Sissi

Geschrieben von:
Michael Boldhaus
Veröffentlicht am:
24. August 2000
Abgelegt unter:
Special

Sissi und das Medium DVD

Der unter der Bezeichnung „Digital Versatile Disc“, DVD, 1998 auch in Deutschland eingeführte Datenträger in CD-Größe dürfte den Videomarkt in den nächsten Jahren revolutionieren. Nach anfänglichen Schwierigkeiten beim Bildtransfer, was zu vielfach enttäuschenden DVD-Produktionen geführt hat, ist das neue Medium inzwischen aus den Startschwierigkeiten heraus. Der überwiegende Teil der in der letzten Zeit auf DVD erschienenen Filme ist von sehr guter bis hervorragender Qualität. Besonders der visuelle Eindruck ist bei erstklassig produzierten Titeln geradezu atemberaubend: Das Bild erstrahlt gestochen scharf, überaus detailliert und in leuchtenden Farben. Die Brillanz der extrem rauscharmen Bilder und der absolut ruhigen Farbflächen überragt qualitativ nicht nur den Super-VHS-Standard, sondern auch die der allermeisten Fernsehausstrahlungen um Längen und erreicht damit annähernd Studioqualität – eine Verbesserung, die auch viele Konsumenten begeistern dürfte. Dass gute DVD-Player inzwischen preisgünstig geworden sind und zudem auch CDs abspielen, wird den Siegeszug des neuen Mediums nachhaltig fördern – denn wer legt sich jetzt noch einen „nur“-CD-Player zu?

Die Sissi-Edition auf DVD

1634Eine der bekanntesten und wohl auch verklärtesten Frauengestalten Europas ist die Kaiserin Elisabeth von Österreich, Sissi, die von ihrem Gemahl, dem Kaiser Franz Josef I., allerdings „Sisi“ genannt wurde. Die Historie beschreibt das Kaiserpaar in manchen wesentlichen Punkten anders, als die der Verklärung und der Förderung des Sissi-Mythos dienende Sissi-Filmtrilogie, die vom österreichischen Operettenfilm-Produzenten Ernst Marischka inszeniert wurde — siehe auch Die Fledermaus (1944-46). Vorbild für die Filmtrilogie war die Operette „Sissy“ (Text: Ernst und Hubert Marischka, Musik: Fritz Kreisler), die am 23. September 1932 im Theater an der Wien uraufgeführt wurde. Dass für die drei im Stil der Traumfabrik angelegten Sissi-Filme der historische Hintergrund im Wesentlichen nur Aufhänger ist, hat der großen Popularität der Filme bis heute kaum etwas anhaben können. Gleiches gilt für Bewertungen der Filmkritik, wie „Edelkitsch für schlichte Gemüter“. Die bereits im Uraufführungsjahr des ersten Films der Trilogie, 1955, von einem empörten österreichischen Kritiker formulierte Frage „Wann werden wir uns endlich einen derartigen Kitsch verbitten?“ ist ebenfalls bis heute ohne Resonanz geblieben.
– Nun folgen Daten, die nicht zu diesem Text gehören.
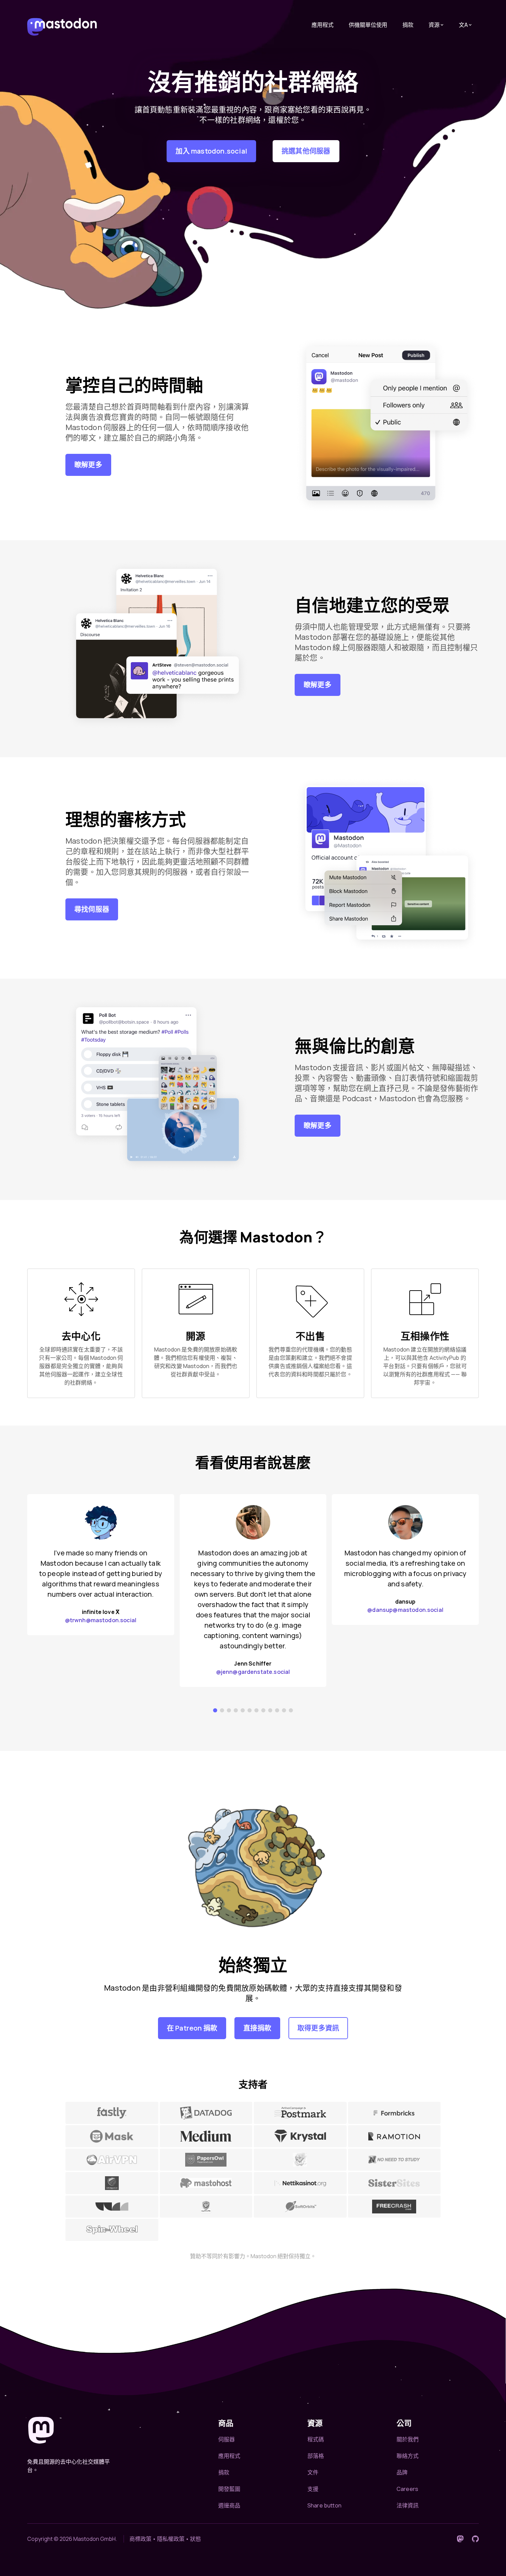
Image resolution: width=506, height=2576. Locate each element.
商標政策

Nun, ich bin ebenfalls der Meinung, dass die Filme nicht zu den großen Ereignissen der Kinogeschichte gehören, aber sie besitzen trotz ihres zweifellosen Trivialfilmcharakters für einen großen Zuschauerkreis soliden Unterhaltungswert. Herz-Schmerz-Geschichten stehen ja auch heute nach wie vor hoch im Kurs. Die alljährlich produzierten Fernseh-Schmonzetten à la Rosamunde Pilcher u.a. sind zwar zeitgemäßer, funktionieren aber nach vergleichbarem Grundkonzept. Auch hier wird die eher banale Handlung im Milieu des (modernen) Geld-Adels angesiedelt, dazu gibt’s eine möglichst luxuriöse Ausstattung sowie einen landschaftlich reizvollen Hintergrund…

Gerade die in vielem handwerklich gute Inszenierung und die für europäische Verhältnisse verschwenderisch plüschige Ausstattung geben den Sissi-Filmen ihren Reiz. Hinzu kommt natürlich auch noch Nostalgisches, z.B. der „Backfisch“ Romy Schneider, der durch den ersten Sissi-Film über Nacht zum Star wurde. Regisseur Ernst Marischka hatte Romy Schneider übrigens zuvor systematisch als „süßes, unschuldiges Mädel“ aufgebaut, in den Filmen Mädchenjahre einer Königin (1954) und Die Deutschmeister (1955).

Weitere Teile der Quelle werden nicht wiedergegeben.